Bab 20. The Real Julian

11K 851 38
                                    

"Za, gue jadi laper liatin lo tadi." Keluh Jonathan sembari memegangi perutnya. Mengeluh kelaparan karena tadi ia tidak ikut makan bersama Kenza di warung soto.

"Makan tuh bubur rumah sakit, hambar, encer, wueekk...." Kenza menirukan gaya muntah. "Rasain!"

Kenza tertawa puas melihat wajah penuh derita Jonathan, ditambah ia terus memeletkan lidahnya. Mengejek.

Di tengah tawa-tawa dan derita Jonathan, seseorang dari arah ruangan Jena menepuk pundak salah satu diantara Jonathan dan Kenza. Jonathan yang berbalik.

"Bang Ian?" ujarnya heran. "Ngapain?"

Sosok jangkung Julian memenuhi pandangan mereka berdua, dan sebaliknya mata elang milik Julian menatap mereka bergantian. Posturnya selalu sama seperti dulu, dan beberapa hari kebelakang. Tegap. Wangi lemon tercium jelas dari badannya yang sepertinya sudah mandi. Segar. Beda

"Nganterin makanan," jawabnya dengan dagu menunjuk Kenza. "takutnya dia belum makan."

Tapi sayang, orang yang ditunjuk dagu Julian malah tersenyum kecil seraya mengusap-usap perutnya yang sudah terisi. Full. "Buat Jonathan aja, dia belum makan makanan enak dua hari ini."

Langsung saja, sekantung yang berisi lunch box dan camilan berupa snack bungkus dan minuman disambar Jonathan. Membuka salah satu bungkus makanan favoritnya; wafer keju dan melahapnya rakus. Kenza dan Julian—yang jadi saksi kerakusannya—menggeleng dan senyum sendiri. Sudah biasa bila dihadapkan dengan pemandangan semacam ini.

"Apa liat-liat?" sungut Jonathan.

Julian menggeleng dan mengibaskan lengannya, dan Kenza pun sama.

"Gue makannya di ruangan Jena ya...." Pesan Jonathan yang sambil berjalan perlahan, mengharapkan anggukan dari kedua orang di sekitarnya.

"Emang gue minat nyariin lo?" ledek Julian memeletkan lidahnya.

Mata Jonathan mendelik, tak menjawab apapun. Karena dengan cara menatapnya yang seperti itu saja sudah memperlihatkan responnya seperti apa.

Jonathan pergi dengan makanan dan segenap rasa kecewanya. Beralih pada dua orang yang sedang menertawai seseorang tanpa sadar keduanya pernah selek satu sama lain. Tawa itu berjalan beberapa belas sekon sampai Julian berhenti tertawa dan sadar dengan siapa ia tertawa.

"Kenza?" panggilnya tiba-tiba. Membuat tawa cewek itu sejenak terhenti.

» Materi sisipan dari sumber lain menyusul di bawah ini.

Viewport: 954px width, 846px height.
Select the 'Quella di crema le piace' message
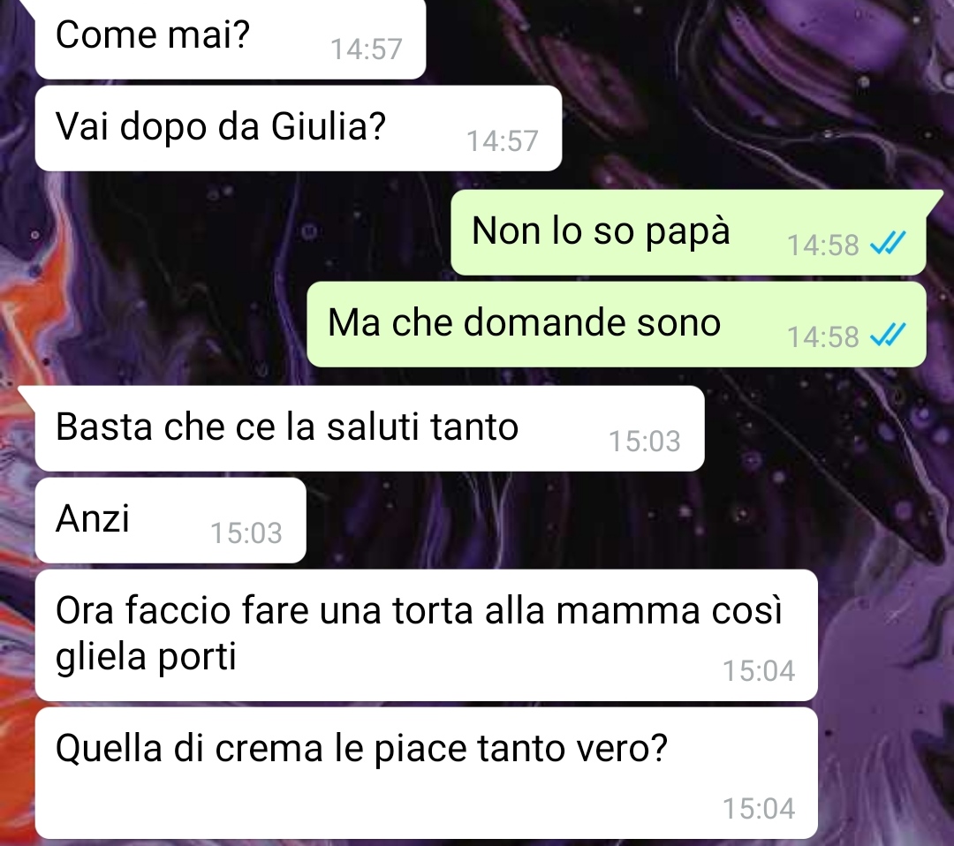click(x=426, y=773)
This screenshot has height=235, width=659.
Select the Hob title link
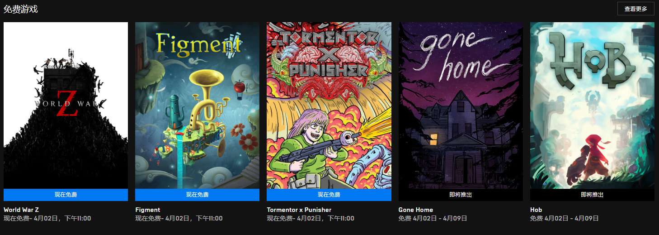click(536, 210)
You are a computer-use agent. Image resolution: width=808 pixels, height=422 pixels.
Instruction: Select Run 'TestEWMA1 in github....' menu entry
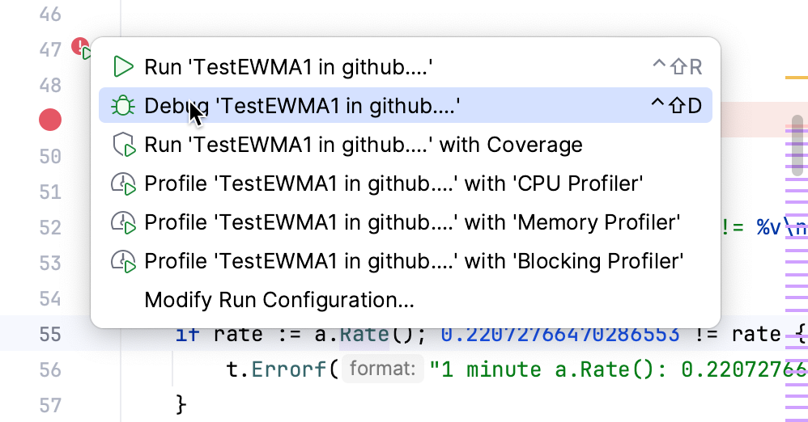[x=288, y=67]
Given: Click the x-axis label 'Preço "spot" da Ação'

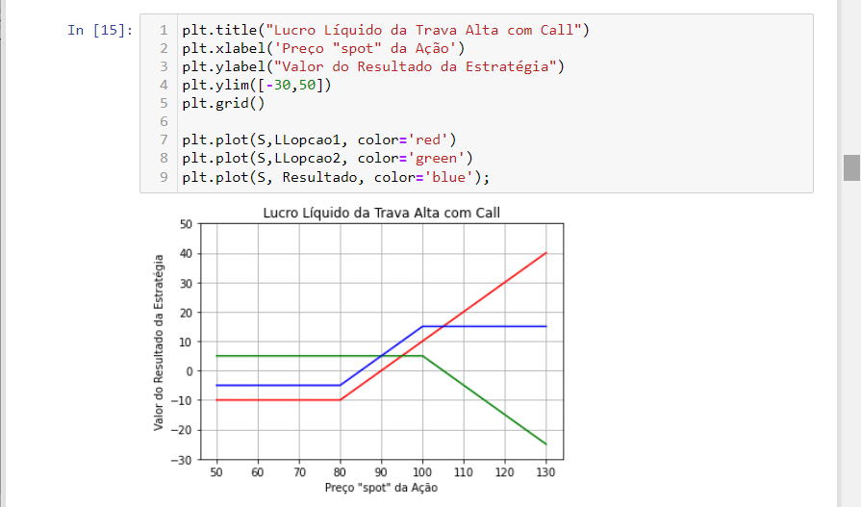Looking at the screenshot, I should click(381, 488).
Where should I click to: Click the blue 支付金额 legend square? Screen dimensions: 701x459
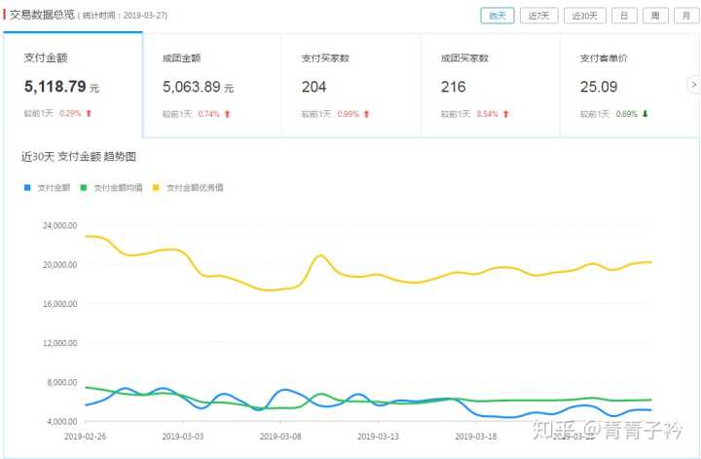(x=27, y=187)
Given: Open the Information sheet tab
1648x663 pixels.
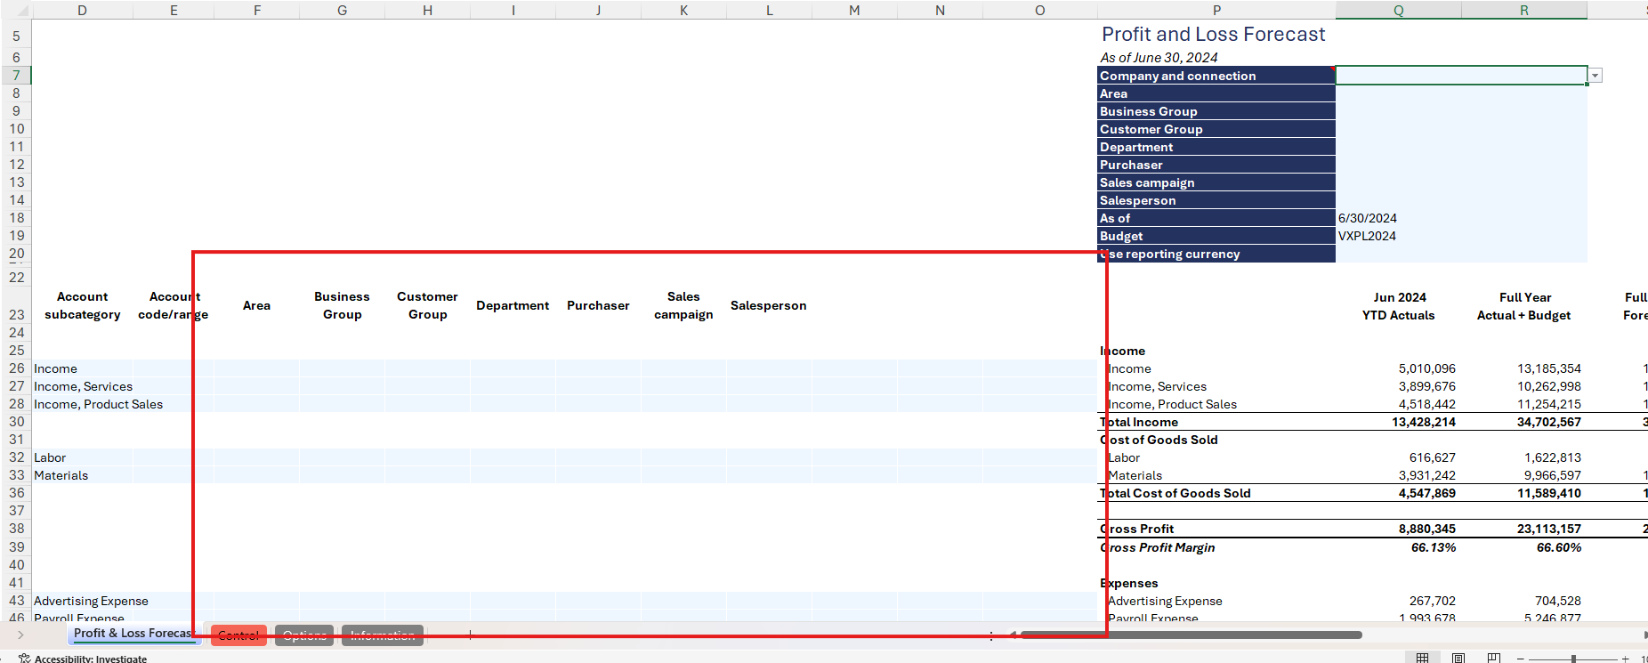Looking at the screenshot, I should click(382, 635).
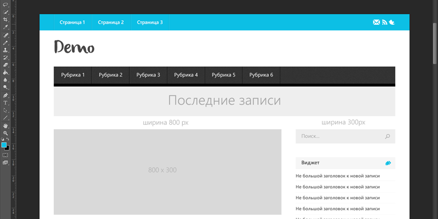Click the Поиск search field
Viewport: 438px width, 219px height.
point(339,136)
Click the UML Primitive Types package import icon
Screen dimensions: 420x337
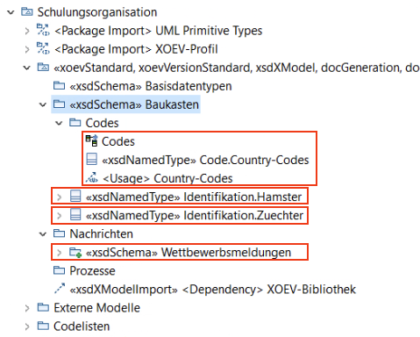(43, 30)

"Ya?" responnya. Dua kata saja.

"Apa kita pernah ketawa bareng?" Julian menggaruk tengkuknya, diselingi tawa getir. Tawa yang sebenarnya tak pernah ingin ia perdengarkan pada Kenza.

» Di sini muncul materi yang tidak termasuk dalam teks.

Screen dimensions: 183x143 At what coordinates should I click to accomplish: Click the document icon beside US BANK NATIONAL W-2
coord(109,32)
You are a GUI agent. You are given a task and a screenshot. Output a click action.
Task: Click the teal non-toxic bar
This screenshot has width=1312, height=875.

Kenza menggigit bibirnya pilu. Entah kapan mereka bisa tertawa lepas seperti ini. Berdua. Berusaha memutar sebagian memori yang tersimpan di kepalanya. Itupun sedikit menjadikan bulu kuduknya sedikit-demi sedikit berdiri. Mungkin sewaktu mereka berada di SMA dan forum diskusi yang sama.

"Apa lo ngerasa benci gue setelah itu? Apa lo gak pernah tau sebab gue nolak lo di depan komite OSIS dulu?"

Refleks, Kenza menyandarkan punggungnya di dinding putih yang dingin itu. Menggeleng anggun. Seperti bersiap mendengar sebuah rahasia yang selama ini dipertanyakan dirinya.

"Lo tau," Julian ikut menyandarkan punggung di dinding. "semakin gue deket sama lo, gue rasa lo udah bisa menerima semuanya. Lebih dewasa lah, gitu mungkin."

"Dewasa?" Kenza alis Kenza bertaut.

"Ya. Lo sama sekali nggak keliahatan benci gue meski gue udah ngeliatin sikap nggak suka di depan lo." Tanpa sadar, Julian menghela napasnya. "Waktu makan malam di rumah gue, contohnya. Lo dengan baik hati berpenampilan prima demi makan malam kecil-kecilan itu."